Very little of my make-up is currently sustainable. Sustainably minded make-up options are much more abundant now than they were when I started this journey 5 years ago. It’s very cool that so many zero-waste and mindful products have been created since then because of the demand for them. I haven’t needed to purchase much new in recent years, but I have bought a few totally non-sustainably minded products. So in the future, as each of these make-up products runs out, I’ll be researching & upgrading each item one at a time. I’m considering doing some DIY. So much can be made out of natural products which can be purchased in bulk package free, for example this bronzer. But I also really like what I see on the following sites, so I’ll be starting with them:

BLK + GRN

Dab Herb

Clean Faced Cosmetics

Bee You Organics

Water Consumption

The water usage in our bathroom is currently pretty standard. I will sometimes take showers with my plants but outside of that I haven’t done a lot to manage it’s use yet. This is mainly because we moved in just a month before the pandemic lockdown happened and I realized pretty quickly that I could not do every single thing I wanted to and also preserve my mental health. But as we move through our earth-friendly home renovation we will be installing:

Low-Flow Showerhead. I’m hoping to install one in the next year or two.

Low-Flow Sink Faucet. I’m hoping to install one of these in the next year or two too.

Water Efficient Toilet. I haven’t yet done a lot of research into alternative toilet options. I have a feeling it’s going to be a major rabbit hole, like all of the water management options in our bathroom. This section is probably also going to merit a separate post when we do get to it.

Bidet. I have used one when traveling and absolutely love it. I can’t wait to install one and cut out a ton of toilet paper use.

Gray Water Collection System. My ultimate goal here in the bathroom is to be able to collect shower water and reuse it in some fashion. Environmentally friendly building and infrastructure choices have thus far been really challenging on a budget, but we are managing to rise to the challenge. So I’m hopeful we will here too.

Medicine Cabinet

This is another super non-sustainable section of my bathroom. I have been learning more about herbal and natural remedies, but this has been a very gradual process for me. So far I’ve got a great concoction for cough and chest tightness- mullein leaf and marshmallow root tea. I’ve also started taking apple cider vinegar diluted in water when I have heartburn or an upset stomach.
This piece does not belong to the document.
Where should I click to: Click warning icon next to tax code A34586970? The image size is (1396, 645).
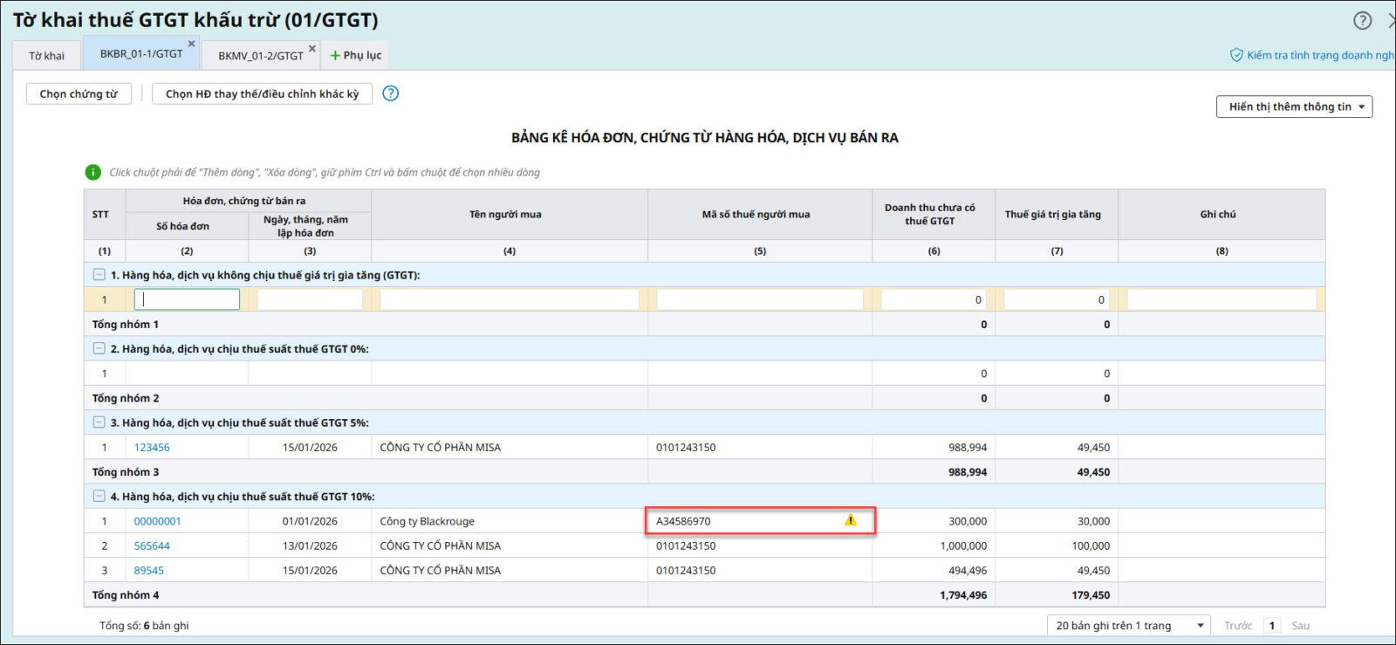(851, 521)
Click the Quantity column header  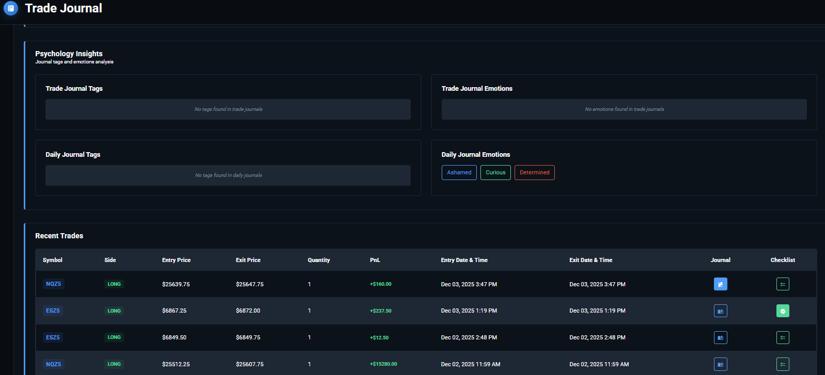click(319, 260)
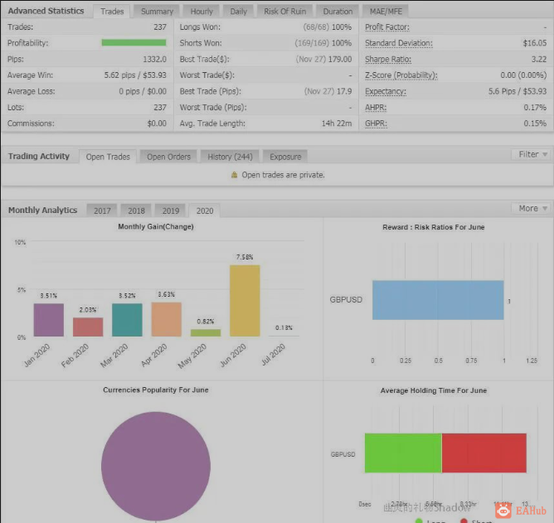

I’m surprised at how effective this has been for me, someone who was once very dependent on Pepto Bismal. I would like to find a good natural painkiller so that I can stop buying ibuprofen. And I’d love to come up with a reusable, waste free version of band-aids too. So this is definitely a work in progress. We use these things infrequently though, so I feel like the other switches I’ve already made in the bathroom have the most impact.

Bath Mats

These were purchased from Ollie’s ages ago. So not a sustainable or fair trade choice. Early on when I was making a ton of changes in my life to be more sustainable, it was overwhelming and expensive to do every single thing in an earth-friendly way. Our bath mats purchase was something that slipped through the cracks as a result of this.

As I’ve gotten further on in my sustainability journey I’ve become more particular about making any new purchase a green and ethical one. Even still, there’s always a push and pull between time, budget, need and want. I’ve talked about this a bit in this post. For now, we’ll just keep using the bath mats we have.

Ultimately I do want to update my bathroom decor, but this will be a slow process, and when I finally do purchase new bath mats, I’m probably going to go with BolĂ© Road Textiles. This company has a real focus on ethical and sustainable sourcing and handicraft, which translates to higher prices, so it’ll take me some time to save for this purchase too. But I do want my dollars to be supporting businesses like this, and it’s important to me to make thoughtful purchases of new items from time to time for this reason. If I end up needing to save more money on this purchase, I’ll look at what’s available secondhand on eBay and Poshmark.